In questo contesto, appare del tutto corretto il percorso motivazionale adottato dall'ente appaltante da cui emerge la rivalutazione dell'interesse pubblico che, a fronte dell'eccezionale incremento del costo dei materiali, ha indotto lo stesso a non procedere all'aggiudicazione. La motivazione della decisione appare solida, in quanto fondata su dati oggettivi che evidenziano in maniera chiara il mutato quadro economico di riferimento, circostanza dirimente ai fini di una rinnovata valutazione dell'interesse pubblico.

Conseguentemente è anche da respingere la richiesta di risarcimento danno avanzata dal ricorrente. Non sussistono infatti i presupposti per configurare in capo all'ente appaltante una responsabilità precontrattuale, la cui sussistenza è da escludere nel caso in cui vi siano stati atti meramente preparatori e ad effetti interinali, come la semplice proposta di aggiudicazione, di per sè inidonei a consolidare in capo al concorrente situazioni giuridiche tali da far sorgere il diritto al risarcimento dei presunti danni subiti.

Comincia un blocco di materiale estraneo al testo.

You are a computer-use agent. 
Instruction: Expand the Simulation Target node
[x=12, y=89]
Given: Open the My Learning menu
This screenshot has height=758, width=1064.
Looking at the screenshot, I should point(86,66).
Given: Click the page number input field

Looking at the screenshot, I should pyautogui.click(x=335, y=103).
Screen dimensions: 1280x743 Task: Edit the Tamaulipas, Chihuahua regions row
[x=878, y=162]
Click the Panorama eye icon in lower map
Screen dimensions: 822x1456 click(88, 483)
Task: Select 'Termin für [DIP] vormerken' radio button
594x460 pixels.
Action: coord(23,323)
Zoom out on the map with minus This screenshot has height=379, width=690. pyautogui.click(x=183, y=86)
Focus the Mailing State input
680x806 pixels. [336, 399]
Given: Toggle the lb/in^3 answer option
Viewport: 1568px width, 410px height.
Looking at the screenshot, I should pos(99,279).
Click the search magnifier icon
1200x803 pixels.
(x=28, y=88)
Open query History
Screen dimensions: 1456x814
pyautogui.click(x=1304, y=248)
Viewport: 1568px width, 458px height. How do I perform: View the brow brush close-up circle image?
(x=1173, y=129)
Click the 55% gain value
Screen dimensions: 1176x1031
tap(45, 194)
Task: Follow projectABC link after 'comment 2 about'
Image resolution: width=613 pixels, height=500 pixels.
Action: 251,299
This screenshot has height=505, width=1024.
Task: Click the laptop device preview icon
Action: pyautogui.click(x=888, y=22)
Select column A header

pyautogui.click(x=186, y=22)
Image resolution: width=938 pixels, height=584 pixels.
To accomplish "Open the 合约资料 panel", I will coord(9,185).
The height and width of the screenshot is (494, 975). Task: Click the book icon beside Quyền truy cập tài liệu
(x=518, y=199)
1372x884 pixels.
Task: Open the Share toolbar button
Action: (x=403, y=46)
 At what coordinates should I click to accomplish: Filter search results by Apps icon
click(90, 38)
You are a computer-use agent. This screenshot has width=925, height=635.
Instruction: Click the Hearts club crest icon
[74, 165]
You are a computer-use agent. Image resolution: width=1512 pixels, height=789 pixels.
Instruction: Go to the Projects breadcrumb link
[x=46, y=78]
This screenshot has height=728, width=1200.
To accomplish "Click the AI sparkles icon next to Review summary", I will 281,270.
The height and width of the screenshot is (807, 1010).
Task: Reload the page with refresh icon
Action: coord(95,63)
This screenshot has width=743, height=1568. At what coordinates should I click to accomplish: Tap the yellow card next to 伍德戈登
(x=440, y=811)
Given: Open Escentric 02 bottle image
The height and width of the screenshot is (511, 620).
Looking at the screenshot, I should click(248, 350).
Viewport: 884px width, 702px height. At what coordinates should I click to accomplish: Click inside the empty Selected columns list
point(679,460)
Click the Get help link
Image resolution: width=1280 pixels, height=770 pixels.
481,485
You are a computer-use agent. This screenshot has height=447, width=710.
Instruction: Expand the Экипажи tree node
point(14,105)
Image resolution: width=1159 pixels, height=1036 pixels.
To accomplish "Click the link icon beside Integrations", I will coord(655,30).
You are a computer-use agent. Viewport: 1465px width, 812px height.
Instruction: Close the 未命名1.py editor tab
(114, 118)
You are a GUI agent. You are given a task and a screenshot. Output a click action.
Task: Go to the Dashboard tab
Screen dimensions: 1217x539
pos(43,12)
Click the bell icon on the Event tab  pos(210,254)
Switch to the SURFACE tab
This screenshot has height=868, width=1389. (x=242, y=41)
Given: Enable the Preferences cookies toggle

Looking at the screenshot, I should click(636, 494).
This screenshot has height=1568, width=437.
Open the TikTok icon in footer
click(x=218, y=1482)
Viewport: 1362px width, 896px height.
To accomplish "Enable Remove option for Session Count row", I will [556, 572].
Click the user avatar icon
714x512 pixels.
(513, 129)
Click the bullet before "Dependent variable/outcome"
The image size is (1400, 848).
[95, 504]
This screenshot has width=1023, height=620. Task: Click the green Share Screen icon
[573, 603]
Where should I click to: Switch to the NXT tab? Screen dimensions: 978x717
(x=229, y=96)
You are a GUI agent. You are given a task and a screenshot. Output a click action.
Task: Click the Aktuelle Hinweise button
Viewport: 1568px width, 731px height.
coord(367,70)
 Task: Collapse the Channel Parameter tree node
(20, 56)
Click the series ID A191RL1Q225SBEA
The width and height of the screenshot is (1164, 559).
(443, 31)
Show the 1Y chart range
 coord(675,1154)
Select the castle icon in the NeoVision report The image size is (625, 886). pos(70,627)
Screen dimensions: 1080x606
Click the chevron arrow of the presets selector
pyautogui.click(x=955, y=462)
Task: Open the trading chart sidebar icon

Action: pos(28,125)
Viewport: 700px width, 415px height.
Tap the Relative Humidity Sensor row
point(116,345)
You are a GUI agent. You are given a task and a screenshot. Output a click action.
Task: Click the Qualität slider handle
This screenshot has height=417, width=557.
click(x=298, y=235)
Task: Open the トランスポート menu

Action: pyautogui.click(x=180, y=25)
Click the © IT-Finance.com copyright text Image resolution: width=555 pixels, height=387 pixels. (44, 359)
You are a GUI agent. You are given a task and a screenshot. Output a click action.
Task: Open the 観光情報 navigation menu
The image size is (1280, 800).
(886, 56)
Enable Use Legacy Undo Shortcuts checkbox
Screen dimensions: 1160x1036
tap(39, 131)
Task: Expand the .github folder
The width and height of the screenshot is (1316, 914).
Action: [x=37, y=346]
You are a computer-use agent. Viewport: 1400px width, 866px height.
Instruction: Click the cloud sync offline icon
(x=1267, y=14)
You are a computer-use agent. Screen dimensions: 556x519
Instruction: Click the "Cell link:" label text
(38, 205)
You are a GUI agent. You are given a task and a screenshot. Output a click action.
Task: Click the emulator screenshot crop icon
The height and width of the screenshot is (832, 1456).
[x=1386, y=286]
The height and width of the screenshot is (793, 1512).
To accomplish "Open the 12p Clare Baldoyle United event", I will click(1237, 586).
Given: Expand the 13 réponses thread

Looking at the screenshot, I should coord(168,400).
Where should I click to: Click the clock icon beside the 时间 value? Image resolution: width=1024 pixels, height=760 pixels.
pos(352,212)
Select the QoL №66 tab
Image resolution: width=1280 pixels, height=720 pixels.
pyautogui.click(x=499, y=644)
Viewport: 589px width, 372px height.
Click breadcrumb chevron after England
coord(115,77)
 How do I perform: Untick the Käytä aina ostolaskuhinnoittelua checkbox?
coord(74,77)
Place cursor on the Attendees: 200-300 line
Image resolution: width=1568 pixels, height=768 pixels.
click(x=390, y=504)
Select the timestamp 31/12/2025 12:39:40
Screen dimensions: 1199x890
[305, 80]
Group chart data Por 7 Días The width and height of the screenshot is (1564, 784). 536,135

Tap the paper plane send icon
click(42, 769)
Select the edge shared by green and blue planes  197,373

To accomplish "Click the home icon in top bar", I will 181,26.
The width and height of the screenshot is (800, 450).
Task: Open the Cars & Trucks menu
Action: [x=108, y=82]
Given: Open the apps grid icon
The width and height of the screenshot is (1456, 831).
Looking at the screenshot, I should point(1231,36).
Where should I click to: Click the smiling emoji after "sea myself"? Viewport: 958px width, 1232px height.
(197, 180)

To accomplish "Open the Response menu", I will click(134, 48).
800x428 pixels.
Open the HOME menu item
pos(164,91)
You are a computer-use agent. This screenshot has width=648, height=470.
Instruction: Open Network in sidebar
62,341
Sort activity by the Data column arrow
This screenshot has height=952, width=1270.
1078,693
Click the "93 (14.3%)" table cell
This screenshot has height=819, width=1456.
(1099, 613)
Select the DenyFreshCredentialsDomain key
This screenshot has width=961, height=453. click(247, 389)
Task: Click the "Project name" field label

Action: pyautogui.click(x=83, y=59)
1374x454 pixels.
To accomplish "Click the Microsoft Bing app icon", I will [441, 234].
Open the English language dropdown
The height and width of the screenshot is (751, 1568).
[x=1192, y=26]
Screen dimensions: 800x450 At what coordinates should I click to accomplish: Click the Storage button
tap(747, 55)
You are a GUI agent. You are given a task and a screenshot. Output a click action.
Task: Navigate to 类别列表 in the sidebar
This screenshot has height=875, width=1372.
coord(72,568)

In sostanza non solo la proposta di aggiudicazione ma anche l'eventuale aggiudicazione provvisoria costituisce un atto endoprocedimentale che non ha effetti definitivi sulla situazione giuridica del potenziale aggiudicatario, ed anzi la possibilità che all'aggiudicazione provvisoria non faccia seguito quella definitiva costituisce evento del tutto fisiologico, di per sè inidoneo a ingenerare forme di affidamento tutelabili davanti al giudice né qualunque obbligo risarcitorio in capo all'ente appaltante.

Caro materiali e gare in corso.
La pronuncia in commento apre un nuovo scenario rispetto gli effetti del caro materiali sui contratti pubblici.
Le misure introdotte dal legislatore si riferiscono essenzialmente agli appalti in corso – attraverso il meccanismo della compensazione – e a quelli ancora da avviare, per i quali è previsto un aggiornamento dei prezziari.
Nel caso di specie si tratta invece di una procedura di gara in corso, rispetto alla quale è legittimo che il caro materiali possa influire sulla volontà stessa di proseguire il relativo iter.

Se infatti emerge che l'anomalo incremento dei prezzi rende non più conveniente la realizzazione dell'opera, legittimamente l'ente appaltante può interrompere la procedura, specie nel caso sia ancora in uno stadio preliminare, che non ha consolidato alcuna aspettativa né tanto meno una definita posizione giuridica in capo ai concorrenti.

Si tratta di un'ulteriore modalità – certamente non ottimale ma che può rispondere a esigenze pragmatiche – che gli enti appaltanti possono adottare a fronte dell'anomalo incremento del costo dei materiali, nella logica secondo cui appare preferibile non partire con una determinata iniziativa di investimento laddove si abbia già evidenza dell'insostenibilità del relativo quadro economico.